To my family and friends, it probably seems a little strange to see me react this way to my Dad’s health issues. It’s not that I am not worried and scared, because I am. Please don’t get me wrong, I am not whining because I feel like no one is helping me. On the contrary, I am stating all of the things that I feel guilty for doing right now. (Or NOT doing right now) My family and friends have stepped up to the plate and been there for me, without complaining.
I guess, without even realizing it, I decided it was my turn to not be in charge. Instead, it was my turn to just be. A Facebook friend posted this picture on her wall the other day and it speaks volumes of how I am feeling right now.

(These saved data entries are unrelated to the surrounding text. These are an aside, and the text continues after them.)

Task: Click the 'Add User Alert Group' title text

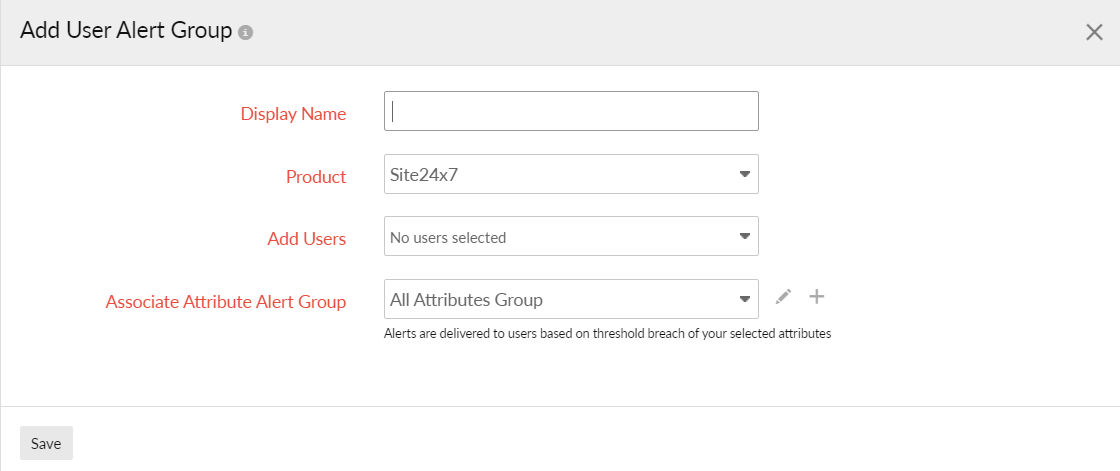Action: coord(126,31)
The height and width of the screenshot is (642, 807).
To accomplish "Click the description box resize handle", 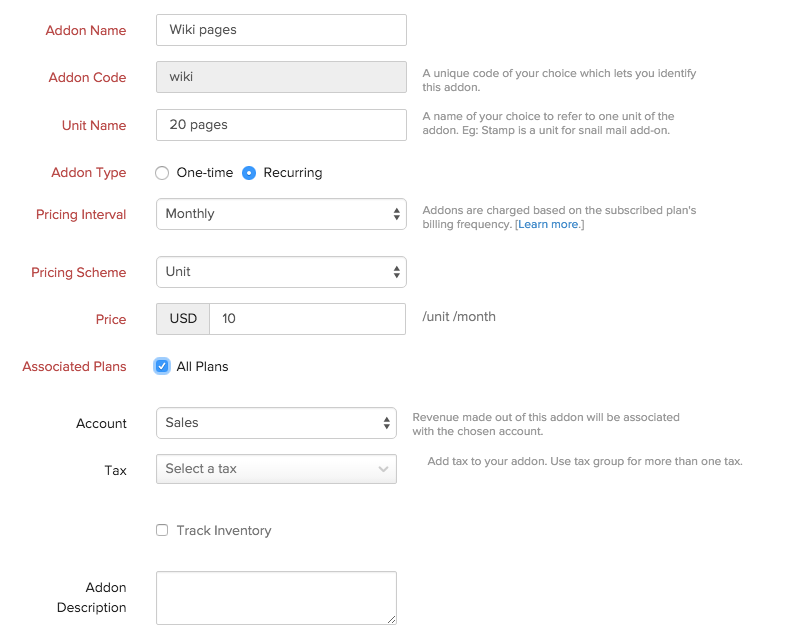I will point(391,620).
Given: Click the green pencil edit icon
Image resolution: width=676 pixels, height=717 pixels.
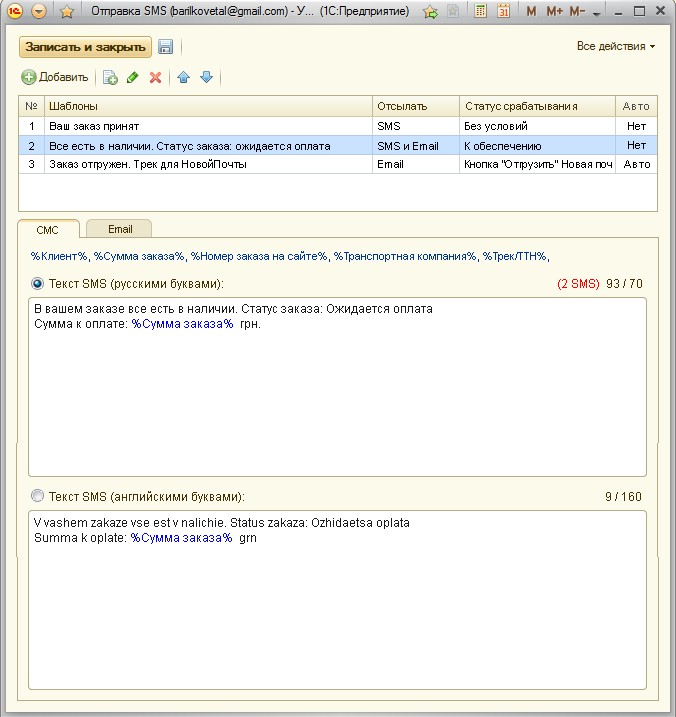Looking at the screenshot, I should (x=133, y=77).
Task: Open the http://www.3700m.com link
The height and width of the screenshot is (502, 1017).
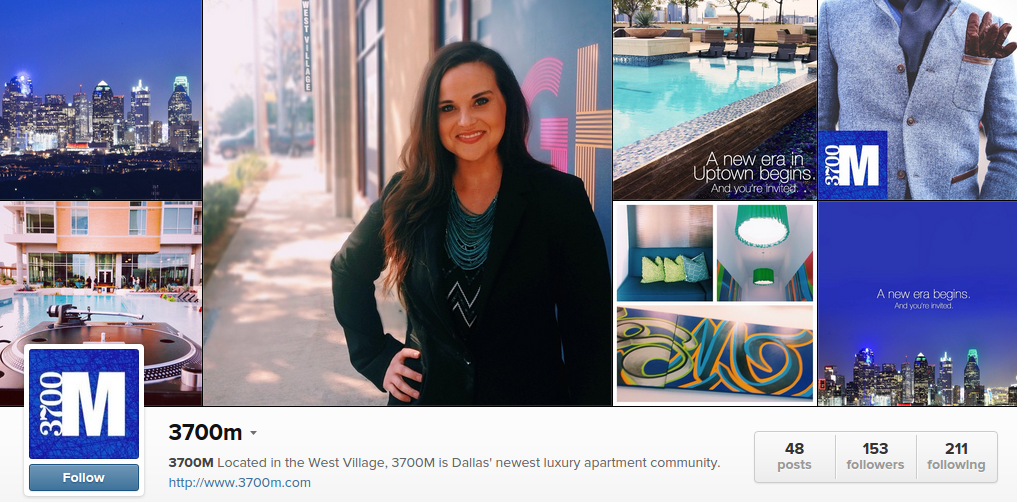Action: 239,483
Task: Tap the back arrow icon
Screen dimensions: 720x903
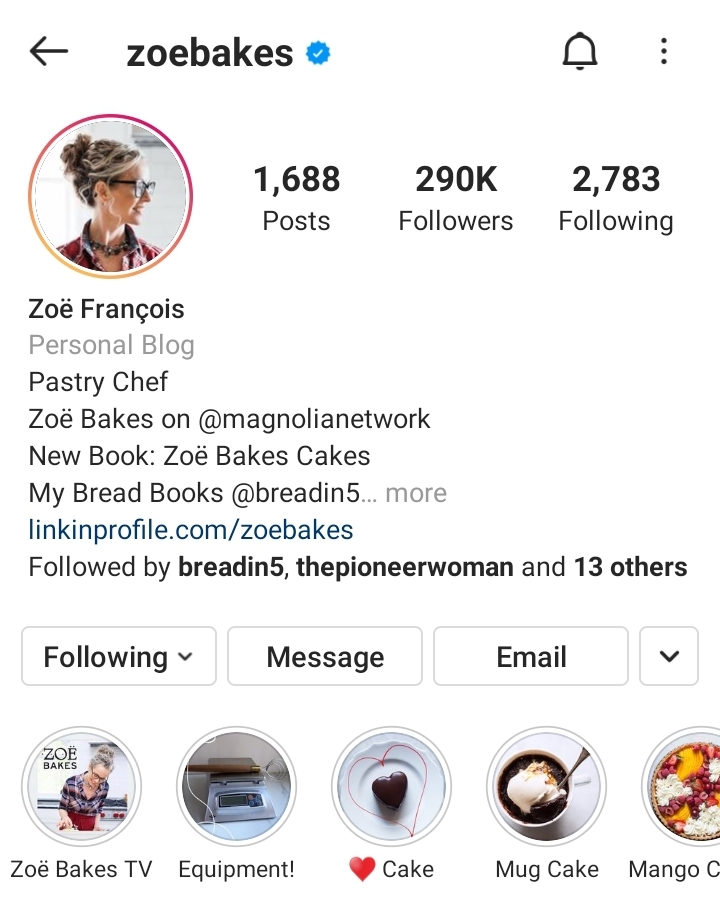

I strongly believe that we are in each other’s lives for a reason. That’s why I would like to thank all of my family for allowing me “to just show up” for the moment. Because that is all I am capable of doing right now. I know there will come a time that I will take the lead again. But for now, it’s MY turn to just be.
P.S. My dad is doing much better. He’s more responsive and has been moved out of the ICU and into an acute/long-term facility where he can recoup. Thank you for your prayers during this difficult time.